The new requirements will impact the operations of every organization, from single-unit pharmacies to pharmacy chains and hospitals. DSCSA introduces a national standard for prescription drug safety that combats counterfeiting, diversion, and other illicit activities—while ultimately protecting patient lives. But the law - in effect for dispensers since July 1, 2015 - also introduces complex compliance requirements that challenge both staffing and system resources throughout the supply chain.

In this article, we’ll first take a look at the phases of DSCSA requirements for dispensers. We’ll then examine how the new requirements impact your operations. Finally, we’ll outline important notes for you to consider as you decide how your business will respond to the rapidly approaching enforcement deadline.

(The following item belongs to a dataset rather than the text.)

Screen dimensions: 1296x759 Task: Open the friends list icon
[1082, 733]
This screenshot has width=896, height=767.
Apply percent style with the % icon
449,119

DSCSA Dispenser Requirements

There are three phases of requirements for dispensers, beginning with the ones that took effect in 2015.

Initial Requirements

As of last July 1, dispensers must receive lot-level documentation—known as Transaction History, Transaction Information, Transaction Statement, or T3—for every product they purchase. There is a verification requirement, as well, stipulating that dispensers must retrieve, analyze, and provide T3 within two business days during suspect product investigations and recalls. They must also quarantine and investigate any product identified as suspect, and notify the FDA and their trade partners. Lastly, dispensers must retain product compliance documentation for at least six years.

Future Requirements

Serialization requirements come into play in 2020, mandating that dispensers purchase and sell only serialized drug products. Verification mandates evolve at this point, also, with enhanced requirements around verifying lot numbers and serial numbers at the package level.

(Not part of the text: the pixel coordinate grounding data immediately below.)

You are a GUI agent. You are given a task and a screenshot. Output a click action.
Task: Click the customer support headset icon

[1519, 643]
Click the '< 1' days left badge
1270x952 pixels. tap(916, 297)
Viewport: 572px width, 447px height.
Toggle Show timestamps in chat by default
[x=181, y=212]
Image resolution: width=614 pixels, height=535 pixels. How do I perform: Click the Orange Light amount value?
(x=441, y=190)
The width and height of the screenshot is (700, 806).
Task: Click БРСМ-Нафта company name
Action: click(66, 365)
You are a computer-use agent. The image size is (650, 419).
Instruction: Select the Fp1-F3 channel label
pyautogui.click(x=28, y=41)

In 2023, the final phase rolls out with package-level traceability requirements.

Impact on Your Pharmacy Operations

DSCSA’s complex requirements will touch several areas of your business. From product receipt through product resale, let’s take a brief look at a few ways in which the regulations will necessitate change.

Product Receipt

DSCSA mandates that you receive compliance documentation for the prescription products you buy. Now instead of just checking that a shipment you’ve received matches your purchase order, you will also need to confirm that your supplier has sent the appropriate T3. That adds a step to your receiving procedures and also forces you to think through where things happen within your organization. Is product sent to multiple stores or distribution centers? And will all the compliance documentation be sent to one central office? Which staff at what locations will be able to access T3?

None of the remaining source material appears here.